■ WHAT YOU WILL DO ■
Write out the lines word for word, starting at the line that contains "Ailton Krenak: Uma" and ending after the line that contains "Retorno a Buenos".

■ ITEMS ■
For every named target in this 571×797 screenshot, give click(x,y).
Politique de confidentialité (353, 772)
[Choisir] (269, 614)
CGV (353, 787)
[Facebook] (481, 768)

--

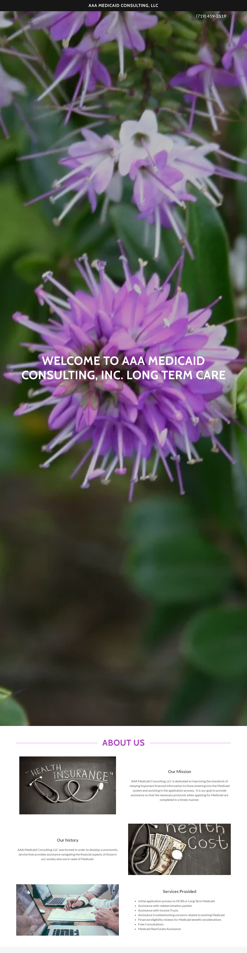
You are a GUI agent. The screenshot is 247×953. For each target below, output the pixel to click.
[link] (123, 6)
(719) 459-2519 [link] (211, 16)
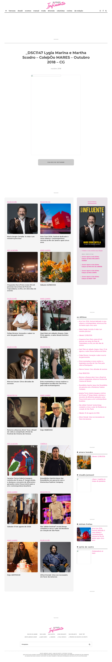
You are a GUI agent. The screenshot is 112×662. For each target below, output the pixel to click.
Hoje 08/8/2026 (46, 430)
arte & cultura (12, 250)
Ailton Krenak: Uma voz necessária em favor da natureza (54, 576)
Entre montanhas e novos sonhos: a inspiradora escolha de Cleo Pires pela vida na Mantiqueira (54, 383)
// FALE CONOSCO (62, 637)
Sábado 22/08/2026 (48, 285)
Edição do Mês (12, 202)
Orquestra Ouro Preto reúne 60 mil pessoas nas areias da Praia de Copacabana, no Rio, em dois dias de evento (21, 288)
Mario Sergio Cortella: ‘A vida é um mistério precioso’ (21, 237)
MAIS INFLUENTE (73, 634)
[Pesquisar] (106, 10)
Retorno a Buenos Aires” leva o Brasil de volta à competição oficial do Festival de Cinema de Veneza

■ COMPLETE OUTPUT ■
Ailton Krenak: Uma voz necessária em favor da natureza (54, 576)
Entre montanhas e novos sonhos: a inspiradora escolha de Cleo Pires pela vida na Mantiqueira (54, 383)
// FALE CONOSCO (62, 637)
Sábado 22/08/2026 (48, 285)
Edição do Mês (12, 202)
Orquestra Ouro Preto reúne 60 mil pessoas nas areias da Praia de Copacabana, no Rio, em dois dias de evento (21, 288)
Mario Sergio Cortella: ‘A vida é um mistério precioso’ (21, 237)
MAIS INFLUENTE (73, 634)
[Pesquisar] (106, 10)
Retorno a Buenos Aires” leva o Brasil de volta à competição oficial do Festival de Cinema de Veneza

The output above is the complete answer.